Stored data entries
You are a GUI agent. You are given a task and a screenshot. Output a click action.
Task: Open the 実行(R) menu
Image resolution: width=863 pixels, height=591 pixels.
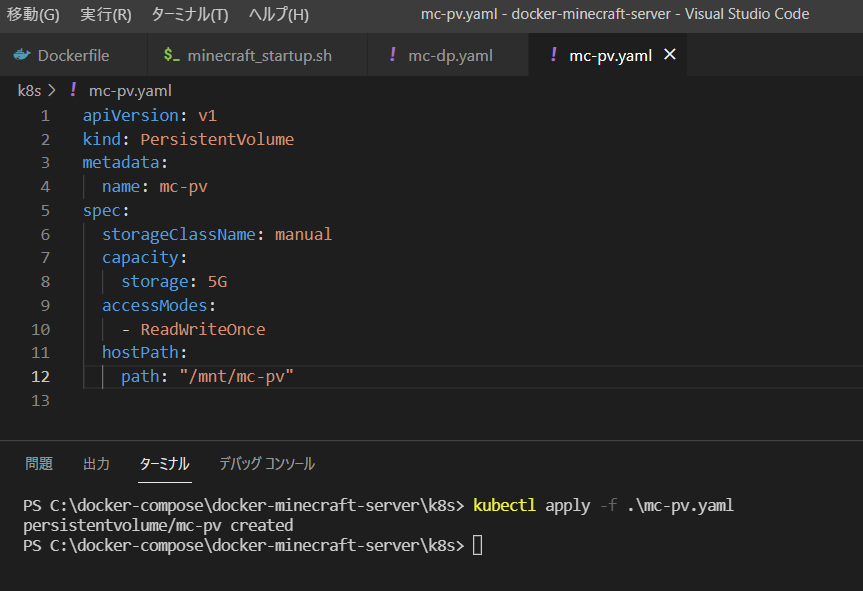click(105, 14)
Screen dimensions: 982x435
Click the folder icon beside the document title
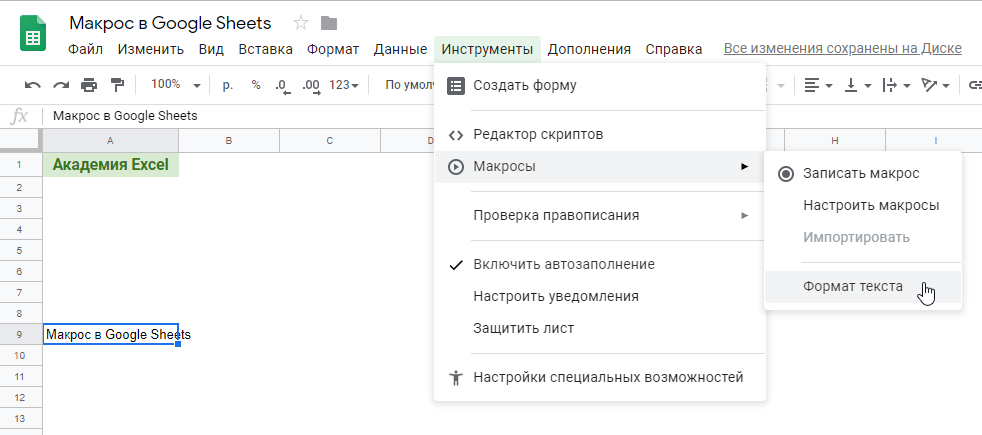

- **EXERCISE DETAILS**:
Would you transcribe, exactly and only, the lines from the one that contains "Task: Open the 実行(R) menu" through the last line of the data above, without any pictures?

- **SOLUTION TO THIS TASK**:
Task: Open the 実行(R) menu
Image resolution: width=863 pixels, height=591 pixels.
click(105, 14)
Screen dimensions: 982x435
Click the folder icon beside the document title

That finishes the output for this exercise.